Outcomes of aortic valve repair in children resulting in bicuspid anatomy: Is there a need for tricuspidization?

Outcomes of aortic valve repair in children resulting in bicuspid anatomy: Is there a need for tricuspidization?

 

Schulz A, Buratto E, Wallace FRO, Fulkoski N, Weintraub RG, Brizard CP, Konstantinov IE.J Thorac Cardiovasc Surg. 2022 Jul;164(1):186-196.e2. doi: 10.1016/j.jtcvs.2022.01.022. Epub 2022 Jan 26.PMID: 35227498

 

Take Home Points:

  • Outcomes of aortic valve repair in small children are excellent.
  • Tricuspidization of bicuspid valve is inferior compared to bicuspid repair in terms of chance of reoperation.

 

 

Dr. Yasuhiro Kotani

Commentary from Dr. Yasuhiro Kotani (Okayama, Japan), chief section editor of Congenital Heart Surgery Journal Watch: 

 

 

Summary:

 

Single center retrospective study included 127 patients who underwent aortic valve repair with creation/preservation of bicuspid aortic valve anatomy or tricuspidization of bicuspid valves between 1980 and 2016. Median age was 0.73 years (interquartile range (IQR, 0.1-8.9), and median weight was 8.15 kg (IQR, 3.9-31.7). The cohort included 29 neonates (22.8%), 36 infants (28.3%), and 62 children (48.8%). Repair was performed without a patch in 69 patients (54.3%). Survival at 10 years was 94.8%. Freedom from aortic valve reoperation at 5 and 10 years was 79.9% and 65.6%, respectively. Re-repair was undertaken in 53.7% (22/41). Freedom from aortic valve replacement at 5 and 10 years was 90.3% and 75.8%, respectively. Risk factors for reoperation were age less than 1 year, unicuspid valve, and the presence of Shone complex and concomitant aortic arch repair. There were 107 patients (107/127, 84.25%) with preoperative bicuspid aortic valve morphology that was preserved.

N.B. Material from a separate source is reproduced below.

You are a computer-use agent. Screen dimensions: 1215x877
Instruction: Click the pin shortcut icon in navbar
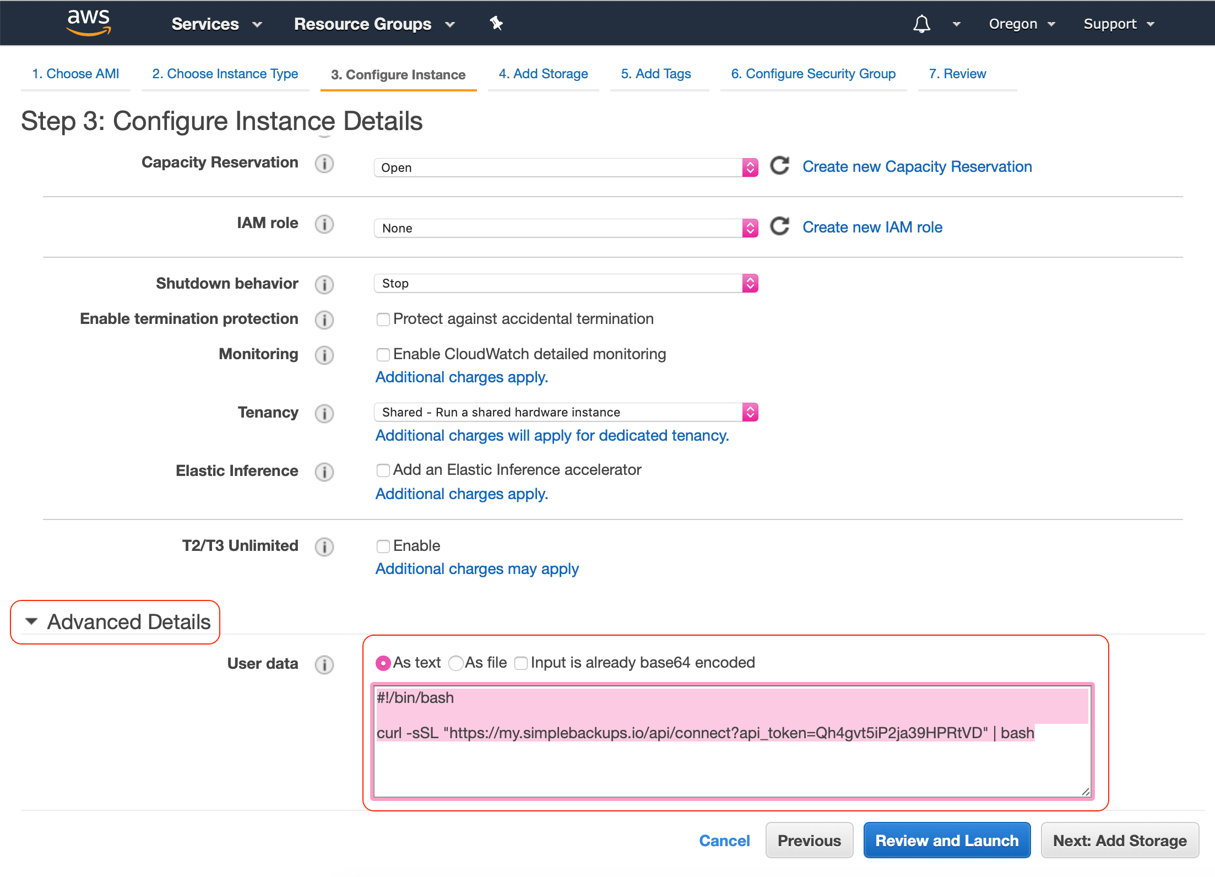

They were compared with a separate cohort of 44 patients who underwent tricuspidization of bicuspid aortic valve during the same period. There was no difference in survival or freedom from aortic valve reoperation. However, freedom from aortic valve replacement was lower after tricuspidization with 49.7% versus 75.8% after 10 years (P=0.0118).

 

Comment:

 

This is a retrospective study for aortic valve repair done at Royal Children’s Hospital, Melbourne. They have a large experience of surgical aortic valve for patients with aortic stenosis. Their outcomes are outstanding with freedom from aortic valve replacement after 10 years is 75.8 % even a half of their patients are neonates and infants. This study showed age less than 1 year, unicuspid valve, and concomitant arch procedure was a risk for reoperation. More importantly, they identified bicuspid repair was superior to tricuspidization regarding with a chance of reoperation. This makes sense when looking at figures and video in the manuscript that their techniques for aortic valve repair are excellent. Term of “aortic valve repair” is difficult to interpret as different surgeons use different techniques. So, it is often tricky to only look at numbers of reoperation rate, etc. in the paper. Excellence of this manuscript is that they have beautiful figures to show exactly how they do for aortic valve repair (Figure 2&3). Also, they provide a video that every surgeon can understand their technique visually, not by the description. When looking at these figures and video, you can appreciate that their techniques of aortic valve repair support their excellent results that not all surgeons can reproduce same outcomes. Hence, I understand that their institutional preference to treat patients with aortic stenosis is surgical aortic valve repair.